Abstract
Songbirds have an unusual genomic element which is only found in their germline cells, known as the germline-restricted chromosome (GRC). Because germ cells contain both GRC and non-GRC (or A-chromosome) sequences, confidently identifying the GRC-derived elements from genome assemblies has proven difficult. Here, we introduce a new application of a transcriptomic method for GRC sequence identification. By adapting the Stringtie/Ballgown pipeline to use somatic and germline DNA reads, we find that the ratio of fragments per kilobase per million mapped reads can be used to confidently assign contigs to the GRC. Using this comparative coverage analysis, we successfully identify 733 contigs as high confidence GRC sequences (720 newly identified in this study) and 51 contigs which were validated using quantitative polymerase chain reaction. We also identified two new GRC genes, one hypothetical protein and one gene encoding an RNase H-like domain, and placed 16 previously identified but unplaced genes onto their host contigs. With the current focus on sequencing GRCs from different songbirds, our work adds to the genomic toolkit to identify GRC elements, and we provide a detailed protocol and GitHub repository at https://github.com/brachtlab/Comparative_Coverage_Analysis (last accessed May 12, 2021).

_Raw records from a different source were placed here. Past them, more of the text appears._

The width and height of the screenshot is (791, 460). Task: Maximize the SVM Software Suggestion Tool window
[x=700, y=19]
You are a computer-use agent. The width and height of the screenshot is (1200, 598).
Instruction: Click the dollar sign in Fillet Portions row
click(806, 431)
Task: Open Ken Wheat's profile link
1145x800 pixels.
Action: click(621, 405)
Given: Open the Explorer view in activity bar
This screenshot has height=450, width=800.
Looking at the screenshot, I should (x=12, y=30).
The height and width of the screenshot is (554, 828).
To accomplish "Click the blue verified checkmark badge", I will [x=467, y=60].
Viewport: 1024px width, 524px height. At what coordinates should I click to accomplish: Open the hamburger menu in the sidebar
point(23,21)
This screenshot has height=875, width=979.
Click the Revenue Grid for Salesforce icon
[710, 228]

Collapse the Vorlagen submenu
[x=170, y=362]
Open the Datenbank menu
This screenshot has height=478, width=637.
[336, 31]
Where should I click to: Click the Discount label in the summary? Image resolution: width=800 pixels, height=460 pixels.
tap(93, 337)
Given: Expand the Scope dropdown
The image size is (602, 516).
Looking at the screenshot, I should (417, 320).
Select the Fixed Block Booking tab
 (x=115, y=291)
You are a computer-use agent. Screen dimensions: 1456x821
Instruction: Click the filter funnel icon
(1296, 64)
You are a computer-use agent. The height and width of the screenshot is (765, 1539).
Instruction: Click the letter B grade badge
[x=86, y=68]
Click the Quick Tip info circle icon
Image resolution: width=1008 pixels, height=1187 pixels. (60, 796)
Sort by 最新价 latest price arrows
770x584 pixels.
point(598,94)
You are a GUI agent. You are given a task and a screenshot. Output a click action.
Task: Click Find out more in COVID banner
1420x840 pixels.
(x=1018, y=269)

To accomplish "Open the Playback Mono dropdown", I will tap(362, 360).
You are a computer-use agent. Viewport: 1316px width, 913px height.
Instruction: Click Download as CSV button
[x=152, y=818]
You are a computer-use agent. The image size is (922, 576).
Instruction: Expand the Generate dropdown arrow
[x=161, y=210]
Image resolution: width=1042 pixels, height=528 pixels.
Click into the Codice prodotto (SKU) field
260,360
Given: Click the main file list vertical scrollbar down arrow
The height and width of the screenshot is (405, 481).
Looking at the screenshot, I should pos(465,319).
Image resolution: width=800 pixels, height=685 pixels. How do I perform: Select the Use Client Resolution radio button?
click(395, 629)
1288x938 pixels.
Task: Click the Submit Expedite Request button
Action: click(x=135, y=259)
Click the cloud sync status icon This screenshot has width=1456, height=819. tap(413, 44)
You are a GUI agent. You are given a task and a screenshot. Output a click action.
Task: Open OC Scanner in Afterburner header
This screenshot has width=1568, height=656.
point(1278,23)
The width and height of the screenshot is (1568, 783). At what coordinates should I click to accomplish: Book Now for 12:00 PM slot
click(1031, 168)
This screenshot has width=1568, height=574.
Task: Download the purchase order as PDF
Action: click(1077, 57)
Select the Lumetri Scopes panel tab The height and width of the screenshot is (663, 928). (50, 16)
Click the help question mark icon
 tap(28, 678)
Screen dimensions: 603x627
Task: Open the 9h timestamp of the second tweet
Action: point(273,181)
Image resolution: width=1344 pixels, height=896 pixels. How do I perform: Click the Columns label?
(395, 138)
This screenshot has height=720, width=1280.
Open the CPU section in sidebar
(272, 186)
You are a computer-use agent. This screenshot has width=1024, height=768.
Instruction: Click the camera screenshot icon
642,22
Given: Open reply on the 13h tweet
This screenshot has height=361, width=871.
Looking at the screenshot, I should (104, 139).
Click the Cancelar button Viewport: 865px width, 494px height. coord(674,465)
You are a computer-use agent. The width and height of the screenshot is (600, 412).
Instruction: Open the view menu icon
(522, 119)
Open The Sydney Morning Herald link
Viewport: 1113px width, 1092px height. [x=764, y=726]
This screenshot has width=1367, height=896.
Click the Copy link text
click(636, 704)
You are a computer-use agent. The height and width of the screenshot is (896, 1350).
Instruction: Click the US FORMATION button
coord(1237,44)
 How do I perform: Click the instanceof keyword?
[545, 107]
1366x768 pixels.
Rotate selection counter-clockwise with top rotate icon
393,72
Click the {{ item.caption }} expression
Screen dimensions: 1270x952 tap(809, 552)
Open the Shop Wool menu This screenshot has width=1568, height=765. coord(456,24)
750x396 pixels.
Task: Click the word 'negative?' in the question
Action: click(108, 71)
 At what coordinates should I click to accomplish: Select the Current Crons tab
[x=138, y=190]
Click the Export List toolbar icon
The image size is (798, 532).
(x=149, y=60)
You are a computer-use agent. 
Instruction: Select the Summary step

Keywords: germline-restricted chromosome, GRC, zebra finch, comparative coverage analysis, FPKM, sequence discovery, intronless transcriptomics
The presence of the germline-restricted chromosome (GRC) in the zebra finch, and various other songbirds is widely known, however, an effective process for discovering sequences and genes has yet to be described. This study introduces a new application of an existing transcriptomic method and this pipeline, termed comparative coverage analysis, was used to identify 733 contiguous sequences in the zebra finch genome (720 new). This method may be utilized across songbird species in order to discover GRC sequences and genes.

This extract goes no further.